### Task to complete
Provide again, from the entries below, every line from the one containing "Where should I click to: Click the CN106907898B_智能冰箱" through the one containing "Regenerate the response", exactly as written, and no other line.

•••••

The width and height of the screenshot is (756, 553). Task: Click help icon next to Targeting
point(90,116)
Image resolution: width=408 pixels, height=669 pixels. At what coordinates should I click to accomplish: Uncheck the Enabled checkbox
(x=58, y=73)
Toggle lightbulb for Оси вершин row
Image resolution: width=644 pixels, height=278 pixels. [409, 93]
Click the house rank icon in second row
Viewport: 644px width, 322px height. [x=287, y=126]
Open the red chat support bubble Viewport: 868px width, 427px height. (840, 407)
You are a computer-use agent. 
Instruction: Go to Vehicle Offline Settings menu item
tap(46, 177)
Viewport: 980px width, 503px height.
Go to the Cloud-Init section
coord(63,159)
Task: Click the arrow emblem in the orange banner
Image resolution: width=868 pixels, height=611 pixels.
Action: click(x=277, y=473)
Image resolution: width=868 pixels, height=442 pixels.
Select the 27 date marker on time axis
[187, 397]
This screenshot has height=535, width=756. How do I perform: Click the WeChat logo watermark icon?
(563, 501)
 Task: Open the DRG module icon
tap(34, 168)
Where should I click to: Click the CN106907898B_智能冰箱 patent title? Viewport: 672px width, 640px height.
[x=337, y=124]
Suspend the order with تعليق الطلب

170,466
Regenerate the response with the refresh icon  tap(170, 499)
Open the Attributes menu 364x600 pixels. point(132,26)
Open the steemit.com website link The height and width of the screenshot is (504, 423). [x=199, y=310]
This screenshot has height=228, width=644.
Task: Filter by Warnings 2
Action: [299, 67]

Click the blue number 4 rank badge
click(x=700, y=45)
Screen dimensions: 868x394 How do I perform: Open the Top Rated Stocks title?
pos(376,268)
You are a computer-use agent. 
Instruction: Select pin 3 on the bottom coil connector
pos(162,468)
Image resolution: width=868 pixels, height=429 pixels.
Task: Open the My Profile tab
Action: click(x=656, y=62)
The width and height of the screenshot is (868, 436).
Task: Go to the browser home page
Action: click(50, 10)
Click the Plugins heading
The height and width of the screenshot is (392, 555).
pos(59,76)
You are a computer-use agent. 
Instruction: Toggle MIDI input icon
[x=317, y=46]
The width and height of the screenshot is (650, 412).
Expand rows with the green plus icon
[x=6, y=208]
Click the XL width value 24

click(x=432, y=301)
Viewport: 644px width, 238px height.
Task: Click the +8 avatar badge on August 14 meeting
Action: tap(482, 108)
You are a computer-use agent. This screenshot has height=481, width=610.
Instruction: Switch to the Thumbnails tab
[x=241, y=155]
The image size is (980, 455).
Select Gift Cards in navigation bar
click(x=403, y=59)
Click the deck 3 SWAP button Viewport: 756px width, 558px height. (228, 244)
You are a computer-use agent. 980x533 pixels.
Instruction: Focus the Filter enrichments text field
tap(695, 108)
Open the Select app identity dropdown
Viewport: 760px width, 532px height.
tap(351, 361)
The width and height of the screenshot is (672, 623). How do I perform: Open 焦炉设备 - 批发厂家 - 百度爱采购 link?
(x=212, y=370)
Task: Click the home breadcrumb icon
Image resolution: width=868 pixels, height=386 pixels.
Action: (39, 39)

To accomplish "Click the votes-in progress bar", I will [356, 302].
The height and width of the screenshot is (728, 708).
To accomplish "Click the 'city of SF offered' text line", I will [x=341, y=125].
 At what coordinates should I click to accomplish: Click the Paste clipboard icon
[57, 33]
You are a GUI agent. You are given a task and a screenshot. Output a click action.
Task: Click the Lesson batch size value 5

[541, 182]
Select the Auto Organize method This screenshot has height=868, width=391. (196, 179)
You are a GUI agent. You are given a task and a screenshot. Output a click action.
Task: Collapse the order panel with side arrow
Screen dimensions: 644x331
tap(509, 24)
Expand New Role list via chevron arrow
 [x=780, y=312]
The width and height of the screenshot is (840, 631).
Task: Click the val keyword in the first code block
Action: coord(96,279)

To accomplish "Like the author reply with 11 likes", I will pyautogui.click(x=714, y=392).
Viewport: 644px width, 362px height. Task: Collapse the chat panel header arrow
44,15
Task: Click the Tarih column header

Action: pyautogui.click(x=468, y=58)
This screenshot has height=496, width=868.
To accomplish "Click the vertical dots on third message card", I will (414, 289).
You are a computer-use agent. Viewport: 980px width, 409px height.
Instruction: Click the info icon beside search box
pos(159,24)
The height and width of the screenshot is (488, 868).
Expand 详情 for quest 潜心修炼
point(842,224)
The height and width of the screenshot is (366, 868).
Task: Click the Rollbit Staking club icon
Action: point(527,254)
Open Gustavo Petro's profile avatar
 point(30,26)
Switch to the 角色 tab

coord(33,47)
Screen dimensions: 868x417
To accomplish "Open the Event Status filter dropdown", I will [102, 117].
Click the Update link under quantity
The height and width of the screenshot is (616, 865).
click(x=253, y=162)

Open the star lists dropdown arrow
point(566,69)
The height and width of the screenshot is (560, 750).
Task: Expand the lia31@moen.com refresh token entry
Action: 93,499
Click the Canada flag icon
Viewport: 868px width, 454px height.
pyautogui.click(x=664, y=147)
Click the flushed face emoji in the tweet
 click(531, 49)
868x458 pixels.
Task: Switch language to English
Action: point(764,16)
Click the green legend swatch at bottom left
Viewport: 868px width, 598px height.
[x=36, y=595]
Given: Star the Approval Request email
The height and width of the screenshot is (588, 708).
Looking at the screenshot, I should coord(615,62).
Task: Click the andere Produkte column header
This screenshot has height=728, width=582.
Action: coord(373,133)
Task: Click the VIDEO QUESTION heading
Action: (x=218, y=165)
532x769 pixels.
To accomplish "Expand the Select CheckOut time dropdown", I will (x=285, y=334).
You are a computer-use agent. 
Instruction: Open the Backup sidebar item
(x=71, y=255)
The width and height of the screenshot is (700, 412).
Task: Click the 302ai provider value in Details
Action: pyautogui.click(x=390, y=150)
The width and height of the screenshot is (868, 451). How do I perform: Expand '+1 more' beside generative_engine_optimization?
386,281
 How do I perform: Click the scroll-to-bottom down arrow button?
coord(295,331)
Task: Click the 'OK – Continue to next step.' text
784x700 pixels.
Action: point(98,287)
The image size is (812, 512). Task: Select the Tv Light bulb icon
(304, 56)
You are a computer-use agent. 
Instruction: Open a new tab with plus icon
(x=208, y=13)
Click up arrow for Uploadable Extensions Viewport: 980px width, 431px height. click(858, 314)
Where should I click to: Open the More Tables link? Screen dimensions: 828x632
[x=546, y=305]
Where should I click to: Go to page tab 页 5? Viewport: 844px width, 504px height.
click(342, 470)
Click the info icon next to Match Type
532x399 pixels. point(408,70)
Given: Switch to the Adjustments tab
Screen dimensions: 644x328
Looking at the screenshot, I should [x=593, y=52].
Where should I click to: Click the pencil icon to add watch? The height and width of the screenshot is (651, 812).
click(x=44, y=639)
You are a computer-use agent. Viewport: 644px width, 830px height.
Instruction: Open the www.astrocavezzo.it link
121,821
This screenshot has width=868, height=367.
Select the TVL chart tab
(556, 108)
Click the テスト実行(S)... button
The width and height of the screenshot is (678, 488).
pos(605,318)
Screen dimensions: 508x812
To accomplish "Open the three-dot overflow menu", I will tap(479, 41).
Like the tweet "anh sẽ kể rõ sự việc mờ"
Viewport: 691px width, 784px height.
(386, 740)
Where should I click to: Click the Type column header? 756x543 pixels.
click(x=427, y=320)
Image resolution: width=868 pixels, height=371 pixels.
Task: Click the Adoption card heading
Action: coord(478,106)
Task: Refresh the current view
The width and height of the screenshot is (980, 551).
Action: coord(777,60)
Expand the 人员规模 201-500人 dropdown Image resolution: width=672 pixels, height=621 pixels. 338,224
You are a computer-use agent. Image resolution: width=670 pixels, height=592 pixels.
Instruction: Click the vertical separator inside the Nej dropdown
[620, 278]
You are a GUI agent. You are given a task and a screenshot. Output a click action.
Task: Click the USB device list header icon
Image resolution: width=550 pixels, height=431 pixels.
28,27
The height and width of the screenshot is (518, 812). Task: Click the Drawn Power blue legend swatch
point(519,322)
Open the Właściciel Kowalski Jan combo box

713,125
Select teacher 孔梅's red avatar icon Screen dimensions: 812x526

•••••

### Your response
Where should I click to: Click the CN106907898B_智能冰箱 patent title? Viewport: 672px width, 640px height.
[x=337, y=124]
Suspend the order with تعليق الطلب

170,466
Regenerate the response with the refresh icon  tap(170, 499)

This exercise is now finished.